De todo en esta vida se obtienen resultados, positivos o negativos, depende. De un ingreso en un hospital también. Es una gran cabronada máxime cuando ingresas para una exploración pues los médicos desconocen la causa de tu dolencia. Quizá la familia lo sufra más que el enfermo.

En mi caso, lo negativo lo arrastraba al entrar. ¿Positivo? Quizá nada, pero anécdotas, sí. Como yo era un ingresado con movilidad total, pues llegué a aprender a jugar al mus. Un enfermero del turno de noche sabía jugar, mi compañero de habitación, el diabético, también; no recuerdo si alguien más. El caso es que por la noche en el lugar para las visitas, montábamos la timba; enseguida le pillé el truco al juego y le ganaba a farolero y las perras también al maestro.

Otro recuerdo, lamentable por los enfermos. Dos chicos jóvenes en pocos meses cayeron de ser hombres vitales a una ruina humana. Uno de ellos en silla de ruedas, inválido total en todos los sentidos de su joven cuerpo; ni habla ni nada, solo la baba que le escurría de la boca. El otro, un poco más válido, pero siguiendo el mismo camino. Aquél todavía podía hablar algo y jugar al ajedrez. Cuando se juntaban, se miraban y no dejaban de reírse. Ironías salvajes de la vida.

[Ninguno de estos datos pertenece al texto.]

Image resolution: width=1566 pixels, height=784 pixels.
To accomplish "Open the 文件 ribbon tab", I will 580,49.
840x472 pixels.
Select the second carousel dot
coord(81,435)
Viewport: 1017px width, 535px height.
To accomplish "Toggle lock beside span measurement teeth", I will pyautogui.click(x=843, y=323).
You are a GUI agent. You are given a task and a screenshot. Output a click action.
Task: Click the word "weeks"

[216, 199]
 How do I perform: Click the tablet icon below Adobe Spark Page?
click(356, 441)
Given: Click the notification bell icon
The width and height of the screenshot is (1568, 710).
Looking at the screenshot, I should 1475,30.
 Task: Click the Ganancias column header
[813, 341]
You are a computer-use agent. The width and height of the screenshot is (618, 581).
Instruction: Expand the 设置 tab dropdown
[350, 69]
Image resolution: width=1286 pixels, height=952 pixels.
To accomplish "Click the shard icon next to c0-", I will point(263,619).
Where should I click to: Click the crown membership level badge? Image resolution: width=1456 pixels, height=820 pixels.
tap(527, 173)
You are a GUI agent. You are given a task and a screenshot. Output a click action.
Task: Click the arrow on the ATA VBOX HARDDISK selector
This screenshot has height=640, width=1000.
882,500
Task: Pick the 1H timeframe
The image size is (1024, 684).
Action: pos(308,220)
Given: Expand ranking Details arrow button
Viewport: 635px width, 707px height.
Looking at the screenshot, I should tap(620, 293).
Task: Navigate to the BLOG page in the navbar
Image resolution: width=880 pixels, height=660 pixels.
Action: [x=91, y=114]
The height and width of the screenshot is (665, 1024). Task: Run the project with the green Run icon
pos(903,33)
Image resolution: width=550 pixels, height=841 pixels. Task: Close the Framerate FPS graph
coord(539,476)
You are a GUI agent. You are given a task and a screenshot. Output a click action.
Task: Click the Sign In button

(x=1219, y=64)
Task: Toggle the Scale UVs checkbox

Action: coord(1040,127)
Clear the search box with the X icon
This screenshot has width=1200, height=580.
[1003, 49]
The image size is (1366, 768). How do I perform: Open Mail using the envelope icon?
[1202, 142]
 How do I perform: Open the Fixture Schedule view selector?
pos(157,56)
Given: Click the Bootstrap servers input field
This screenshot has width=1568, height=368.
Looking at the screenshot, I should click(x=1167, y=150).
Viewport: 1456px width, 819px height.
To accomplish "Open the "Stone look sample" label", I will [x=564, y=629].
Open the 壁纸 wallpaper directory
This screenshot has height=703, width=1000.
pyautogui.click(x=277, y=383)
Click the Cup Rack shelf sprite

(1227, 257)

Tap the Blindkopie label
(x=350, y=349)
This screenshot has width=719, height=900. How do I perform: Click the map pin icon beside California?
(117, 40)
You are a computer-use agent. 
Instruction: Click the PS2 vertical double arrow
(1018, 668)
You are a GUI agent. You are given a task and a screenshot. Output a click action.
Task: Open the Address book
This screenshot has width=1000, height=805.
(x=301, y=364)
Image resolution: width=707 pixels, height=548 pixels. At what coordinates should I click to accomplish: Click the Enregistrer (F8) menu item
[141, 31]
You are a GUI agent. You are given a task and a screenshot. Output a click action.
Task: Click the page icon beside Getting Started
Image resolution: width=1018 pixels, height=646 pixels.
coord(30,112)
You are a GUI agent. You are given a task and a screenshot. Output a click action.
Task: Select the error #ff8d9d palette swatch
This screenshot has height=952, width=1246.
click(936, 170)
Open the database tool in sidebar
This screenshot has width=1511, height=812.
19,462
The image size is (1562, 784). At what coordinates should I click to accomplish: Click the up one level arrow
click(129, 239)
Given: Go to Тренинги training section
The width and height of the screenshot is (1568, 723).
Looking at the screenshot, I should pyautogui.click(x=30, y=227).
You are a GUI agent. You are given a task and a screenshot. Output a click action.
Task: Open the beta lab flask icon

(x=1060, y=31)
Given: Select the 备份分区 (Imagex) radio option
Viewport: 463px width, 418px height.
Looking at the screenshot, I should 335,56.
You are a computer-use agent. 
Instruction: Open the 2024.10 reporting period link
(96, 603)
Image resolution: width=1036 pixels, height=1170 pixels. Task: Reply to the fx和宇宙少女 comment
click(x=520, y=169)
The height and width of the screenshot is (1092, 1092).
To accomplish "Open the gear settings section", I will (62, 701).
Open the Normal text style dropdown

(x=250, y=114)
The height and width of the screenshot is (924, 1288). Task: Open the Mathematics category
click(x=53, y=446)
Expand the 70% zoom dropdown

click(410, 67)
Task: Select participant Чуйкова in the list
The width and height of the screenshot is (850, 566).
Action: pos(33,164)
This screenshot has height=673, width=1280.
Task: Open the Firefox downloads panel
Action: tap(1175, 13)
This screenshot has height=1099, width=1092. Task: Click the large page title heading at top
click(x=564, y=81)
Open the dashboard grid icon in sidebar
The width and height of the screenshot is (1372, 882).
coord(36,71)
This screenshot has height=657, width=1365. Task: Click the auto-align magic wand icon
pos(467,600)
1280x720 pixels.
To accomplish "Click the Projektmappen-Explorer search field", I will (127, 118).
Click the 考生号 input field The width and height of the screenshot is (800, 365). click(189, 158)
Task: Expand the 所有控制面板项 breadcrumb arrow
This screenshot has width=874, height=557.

Luego me cambiaron de habitación para meter a un cura allí y yo a otra de cuatro camas. En ella había o trajeron a un señor que se ahogaba, no podía respirar por algún motivo misterioso. Pobre, ¡qué gran putada! Solo tenía descanso cuando dormía. La respiración se le regularizaba y dormía como un bebé. ¡Qué gran misterio encierra el cuerpo humano con todos sus  embrollos físicos y sicológicos! A otro le metieron aire en la columna para facilitar la exploración. Otra inmensa cabronada.

Las secuelas negativas, nunca puede haber secuelas positivas en una enfermedad, las he arrastrado desde entonces. Falta de fuerza en la pierna derecha, de sensibilidad en la izquierda, problemas con la tripa por falta de dominio en el esfínter anal, ruidos en los oídos que se incrementan cuando me enfrío, la orina me apremia y en general pues todo va degenerando poco a poco pero de una forma casi diría que natural.

Por dos ocasiones,  con unos diez años de diferencia entre ambas, volví a hacerme un reconocimiento de manera voluntaria. No hallaron nada especial, incluso el neurólogo dudaba de que, realmente, mi enfermedad fuera esclerosis múltiple pues habían pasado los años sin haber sufrido una recaída que me hubiera dejado hecho una piltrafa. Éste médico, era uno de los que acompañaba al especialista, el Dr. Oliveros, en mi primera estancia en el hospital.

Toda mi vida laboral la he pasado con el miedo a esa espada de Damocles pendiente de mí e intentando aparentar la mayor normalidad posible aunque la cojera, era indisimulable. Fruto de los desajustes de mi organismo y los nervios pasados en el trabajo -no diré tu nombre pero ojalá te pudras en vida, cabrón- hube de bajarme en varias ocasiones del autobús. Al final opté, para tranquilidad de mi mente y de mi cuerpo, emplear el coche como medio de transporte para ir al trabajo. Tampoco en casa, en ese caso, obtuve mucho apoyo que digamos.